[Set task] Please rewrite the rows from the line containing "Show Applications grid in the dock" through the line containing "pos(180,57)", renaming "dropdown" to "menu" and leaving everything else as it is.

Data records
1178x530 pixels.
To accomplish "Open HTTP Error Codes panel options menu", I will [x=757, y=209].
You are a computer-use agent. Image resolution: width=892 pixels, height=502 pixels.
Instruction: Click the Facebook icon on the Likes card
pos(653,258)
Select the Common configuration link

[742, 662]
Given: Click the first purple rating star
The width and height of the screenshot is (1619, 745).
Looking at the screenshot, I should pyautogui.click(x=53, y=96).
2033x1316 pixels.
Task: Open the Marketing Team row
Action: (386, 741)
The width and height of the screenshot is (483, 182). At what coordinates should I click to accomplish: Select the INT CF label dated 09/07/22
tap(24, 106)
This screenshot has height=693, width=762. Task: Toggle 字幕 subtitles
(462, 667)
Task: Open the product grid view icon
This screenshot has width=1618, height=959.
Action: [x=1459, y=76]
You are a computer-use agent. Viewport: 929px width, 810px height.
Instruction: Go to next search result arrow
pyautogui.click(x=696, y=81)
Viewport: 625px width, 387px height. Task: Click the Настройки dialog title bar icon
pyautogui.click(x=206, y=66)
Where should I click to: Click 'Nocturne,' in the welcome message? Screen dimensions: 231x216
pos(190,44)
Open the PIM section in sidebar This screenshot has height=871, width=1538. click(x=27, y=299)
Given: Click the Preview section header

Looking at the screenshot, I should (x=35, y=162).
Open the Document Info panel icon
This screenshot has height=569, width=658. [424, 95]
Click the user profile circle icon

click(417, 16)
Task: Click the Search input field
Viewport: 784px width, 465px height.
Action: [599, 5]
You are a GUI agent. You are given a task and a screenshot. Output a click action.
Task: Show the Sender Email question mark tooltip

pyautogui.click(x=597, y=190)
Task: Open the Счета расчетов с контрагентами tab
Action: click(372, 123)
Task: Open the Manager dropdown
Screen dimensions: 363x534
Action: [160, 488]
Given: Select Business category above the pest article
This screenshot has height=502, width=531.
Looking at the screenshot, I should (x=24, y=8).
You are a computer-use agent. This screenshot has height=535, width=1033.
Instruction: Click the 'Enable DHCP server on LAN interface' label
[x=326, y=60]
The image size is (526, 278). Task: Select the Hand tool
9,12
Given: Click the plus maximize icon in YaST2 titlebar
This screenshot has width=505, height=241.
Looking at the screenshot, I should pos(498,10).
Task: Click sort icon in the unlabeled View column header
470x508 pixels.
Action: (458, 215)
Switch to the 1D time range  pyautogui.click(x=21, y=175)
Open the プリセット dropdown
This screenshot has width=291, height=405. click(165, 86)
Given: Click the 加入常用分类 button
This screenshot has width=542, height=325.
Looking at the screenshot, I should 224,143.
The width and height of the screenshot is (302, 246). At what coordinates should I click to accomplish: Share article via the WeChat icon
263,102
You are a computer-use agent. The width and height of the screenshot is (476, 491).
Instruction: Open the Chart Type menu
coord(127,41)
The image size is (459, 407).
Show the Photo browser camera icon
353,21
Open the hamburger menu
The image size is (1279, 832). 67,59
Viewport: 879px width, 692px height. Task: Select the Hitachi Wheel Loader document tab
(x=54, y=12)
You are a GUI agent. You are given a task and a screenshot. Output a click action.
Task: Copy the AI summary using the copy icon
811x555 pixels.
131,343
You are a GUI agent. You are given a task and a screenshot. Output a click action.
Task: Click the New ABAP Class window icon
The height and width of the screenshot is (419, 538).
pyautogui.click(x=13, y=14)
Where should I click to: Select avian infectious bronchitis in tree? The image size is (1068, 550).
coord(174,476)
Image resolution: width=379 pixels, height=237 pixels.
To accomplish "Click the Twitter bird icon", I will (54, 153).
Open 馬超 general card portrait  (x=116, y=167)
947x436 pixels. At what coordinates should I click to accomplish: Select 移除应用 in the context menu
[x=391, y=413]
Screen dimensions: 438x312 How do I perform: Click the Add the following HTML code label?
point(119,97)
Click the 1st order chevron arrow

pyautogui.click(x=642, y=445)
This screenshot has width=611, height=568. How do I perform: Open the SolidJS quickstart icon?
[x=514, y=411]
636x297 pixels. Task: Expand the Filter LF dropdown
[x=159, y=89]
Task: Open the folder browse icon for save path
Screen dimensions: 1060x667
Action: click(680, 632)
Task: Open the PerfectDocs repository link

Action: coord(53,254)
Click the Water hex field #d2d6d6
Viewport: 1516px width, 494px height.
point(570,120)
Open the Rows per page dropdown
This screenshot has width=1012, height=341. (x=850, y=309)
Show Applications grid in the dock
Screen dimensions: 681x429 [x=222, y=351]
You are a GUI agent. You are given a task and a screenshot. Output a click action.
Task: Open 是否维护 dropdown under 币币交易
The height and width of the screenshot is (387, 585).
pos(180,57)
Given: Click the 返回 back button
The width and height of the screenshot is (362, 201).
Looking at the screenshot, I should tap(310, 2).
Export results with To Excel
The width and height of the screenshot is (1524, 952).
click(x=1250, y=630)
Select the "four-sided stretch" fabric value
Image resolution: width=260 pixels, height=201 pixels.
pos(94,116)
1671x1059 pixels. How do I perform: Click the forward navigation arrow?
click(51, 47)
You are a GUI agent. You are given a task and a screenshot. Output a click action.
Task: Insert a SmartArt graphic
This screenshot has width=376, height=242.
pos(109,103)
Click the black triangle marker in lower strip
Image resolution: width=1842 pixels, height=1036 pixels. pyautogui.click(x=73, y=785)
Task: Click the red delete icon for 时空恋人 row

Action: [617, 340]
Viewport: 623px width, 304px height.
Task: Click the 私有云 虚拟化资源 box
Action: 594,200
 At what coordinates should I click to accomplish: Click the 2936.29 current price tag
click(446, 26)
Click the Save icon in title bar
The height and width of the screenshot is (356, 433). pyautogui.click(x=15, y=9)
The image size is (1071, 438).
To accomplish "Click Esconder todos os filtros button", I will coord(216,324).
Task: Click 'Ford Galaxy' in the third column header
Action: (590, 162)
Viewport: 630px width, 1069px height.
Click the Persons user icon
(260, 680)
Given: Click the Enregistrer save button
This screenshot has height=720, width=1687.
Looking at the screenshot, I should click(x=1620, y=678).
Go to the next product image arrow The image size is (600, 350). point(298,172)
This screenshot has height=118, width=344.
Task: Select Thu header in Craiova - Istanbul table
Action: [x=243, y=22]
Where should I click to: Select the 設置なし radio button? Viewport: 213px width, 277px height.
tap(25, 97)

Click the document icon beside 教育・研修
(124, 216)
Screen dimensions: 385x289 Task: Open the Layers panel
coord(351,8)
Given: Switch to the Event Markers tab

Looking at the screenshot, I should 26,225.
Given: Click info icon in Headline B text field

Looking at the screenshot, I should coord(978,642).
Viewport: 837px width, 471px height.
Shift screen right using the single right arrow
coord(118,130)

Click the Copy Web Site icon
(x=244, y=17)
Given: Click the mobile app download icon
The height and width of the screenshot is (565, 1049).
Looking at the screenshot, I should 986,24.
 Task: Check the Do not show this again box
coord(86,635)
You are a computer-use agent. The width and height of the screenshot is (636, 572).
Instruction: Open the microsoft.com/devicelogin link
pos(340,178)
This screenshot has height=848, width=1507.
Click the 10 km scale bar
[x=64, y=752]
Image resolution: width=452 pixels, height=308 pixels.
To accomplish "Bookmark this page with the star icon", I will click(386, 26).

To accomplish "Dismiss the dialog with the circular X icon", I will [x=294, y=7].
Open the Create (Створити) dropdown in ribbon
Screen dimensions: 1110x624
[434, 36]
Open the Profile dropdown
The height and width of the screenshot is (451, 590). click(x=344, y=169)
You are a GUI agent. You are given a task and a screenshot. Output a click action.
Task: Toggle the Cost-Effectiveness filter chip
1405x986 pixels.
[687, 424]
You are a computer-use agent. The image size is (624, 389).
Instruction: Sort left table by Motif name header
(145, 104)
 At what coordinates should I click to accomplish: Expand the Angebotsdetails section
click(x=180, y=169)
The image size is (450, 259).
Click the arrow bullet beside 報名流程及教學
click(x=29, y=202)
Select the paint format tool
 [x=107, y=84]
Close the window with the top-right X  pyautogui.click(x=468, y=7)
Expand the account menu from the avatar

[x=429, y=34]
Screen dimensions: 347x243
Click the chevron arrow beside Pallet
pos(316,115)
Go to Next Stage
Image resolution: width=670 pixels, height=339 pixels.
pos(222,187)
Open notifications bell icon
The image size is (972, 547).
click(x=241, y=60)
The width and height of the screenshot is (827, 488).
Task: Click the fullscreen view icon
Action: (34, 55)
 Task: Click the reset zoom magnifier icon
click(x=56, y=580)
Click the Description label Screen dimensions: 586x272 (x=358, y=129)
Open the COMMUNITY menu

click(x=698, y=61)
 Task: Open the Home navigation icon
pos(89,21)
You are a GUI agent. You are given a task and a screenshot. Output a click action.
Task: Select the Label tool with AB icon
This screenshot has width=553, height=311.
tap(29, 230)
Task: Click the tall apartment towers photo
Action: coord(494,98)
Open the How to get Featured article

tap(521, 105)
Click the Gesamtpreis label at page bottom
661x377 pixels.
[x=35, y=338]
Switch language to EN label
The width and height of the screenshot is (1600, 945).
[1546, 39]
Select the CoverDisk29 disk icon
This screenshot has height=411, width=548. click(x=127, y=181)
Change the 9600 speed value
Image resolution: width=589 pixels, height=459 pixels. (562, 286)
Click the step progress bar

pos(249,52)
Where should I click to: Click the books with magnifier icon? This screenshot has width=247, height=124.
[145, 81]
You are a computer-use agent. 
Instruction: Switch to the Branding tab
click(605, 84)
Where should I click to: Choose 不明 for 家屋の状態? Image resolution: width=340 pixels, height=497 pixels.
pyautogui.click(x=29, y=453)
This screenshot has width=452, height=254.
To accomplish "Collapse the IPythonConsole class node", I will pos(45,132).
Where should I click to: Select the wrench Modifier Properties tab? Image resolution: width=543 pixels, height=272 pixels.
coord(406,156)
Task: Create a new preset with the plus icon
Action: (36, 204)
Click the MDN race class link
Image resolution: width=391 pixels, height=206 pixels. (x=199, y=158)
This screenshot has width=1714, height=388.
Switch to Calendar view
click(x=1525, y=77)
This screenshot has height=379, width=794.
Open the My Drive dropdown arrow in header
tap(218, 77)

[Solution for this task]
Show Applications grid in the dock
Screen dimensions: 681x429 [x=222, y=351]
You are a GUI agent. You are given a task and a screenshot. Output a click action.
Task: Open 是否维护 menu under 币币交易
The height and width of the screenshot is (387, 585).
pos(180,57)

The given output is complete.